Question: Would the Secretary-General consider urging the Security Council maybe to request that the final report be put off until after the Summit, and after the GA, so it’s not a distraction?
Spokesman: Mr. Volcker’s inquiry is an independent inquiry, as its name indicates, and it’s up to him to decide on when the reports will be released.
Question: You just said the reason why the UN was not going to send an envoy was because it could be counterproductive. Was that the reason why the AU envoy was initially kicked out of Zimbabwe?
Spokesman: No, what I meant... I think Mark was asking why we were not also sending a political envoy. I said the duplication of political envoys can sometimes be counterproductive.
Question: When Ms. Tibaijuka was there, the AU envoy was kicked out of Zimbabwe during his investigation. So is that the reason why?
Spokesman: No, but I...
Question: Do you see what I mean?
Spokesman: No, not really, but we can talk after maybe.

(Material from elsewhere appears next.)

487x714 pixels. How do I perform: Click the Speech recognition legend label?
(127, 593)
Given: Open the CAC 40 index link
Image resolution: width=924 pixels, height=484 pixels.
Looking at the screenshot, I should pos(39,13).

Question: Does the Secretary-General consider the situation in Iran a threat to international peace and security?
Spokesman: The Secretary-General very much believes that the best way to solve the situation in Iran right now is through the negotiations between the EU-3 and the Iranians.
Question: I just wanted to find out at what stage the IAEA can recommend that the Security Council take up the issue.

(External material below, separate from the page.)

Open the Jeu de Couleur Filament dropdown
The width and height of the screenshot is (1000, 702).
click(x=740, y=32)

Spokesman: It’s up to them to decide, but we’ll have to take a look at the resolution they just passed.
Question: On another matter, did Mr. Volcker request more funding from the UN?
Spokesman: Yes, there was a request for an additional... I’d have to check, I don’t have that note right in front of me. But that’s already gone to the Security Council.

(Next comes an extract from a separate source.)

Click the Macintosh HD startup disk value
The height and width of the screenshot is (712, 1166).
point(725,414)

Question: Does that mean that they have already spent all $35 million?
Spokesman: Their request for funds was based on their indication that they would work and issue their last report in late September/early October.
Question: Is that separate from previous requests for more funds?
Spokesman: No, there was just one ... there was an allotment of funds and there was a subsequent request for more funds, I think a couple of weeks ago.
Question: But still, does that mean that they spent the $35 million?
Spokesman: It just means that they will need ... they’re budgeting for work I think until October.
Question: I just wanted to make sure for the record that the Spokesman’s Office initially issued a transcript that said the Secretary-General said it would be unrealistic for Council reform to be achieved by September. And then they later released a revised transcript saying that it would be.
Spokesman: Yes, I listened to the tape again and we issued a revision.
Question: Just one other one on Zimbabwe. Does the Secretary-General consider that the situation in Zimbabwe is the kind of situation we’re talking about when we talk about responsibility to protect? Does the situation in Zimbabwe constitute a case where the international community has a responsibility to protect?
Spokesman: I think the situation in Zimbabwe is a case where the international community needs to do whatever it can to assist those in need. As for the right to protect, that definition is being worked on by the Member States.
Question: But really, maybe you can’t answer this now, but I would be very interested because does the kind of situation we see in Zimbabwe fall into what the SG is talking about when he talks about responsibility to protect?
Spokesman: Well I’ll try to get you an answer.
Question: Just to clarify all this Security Council stuff, the Secretary-General’s comments today and yesterday amount to a conclusion that this is not going to happen by September, and, therefore, December came up.
Spokesman: It’s a conclusion that we would hope things can happen by September and if they don’t, then they would have to happen by December.
Question: Because he never mentioned December before, as Nick pointed out.
Spokesman: No, he mentioned it for the first time yesterday. That’s correct. Thank you.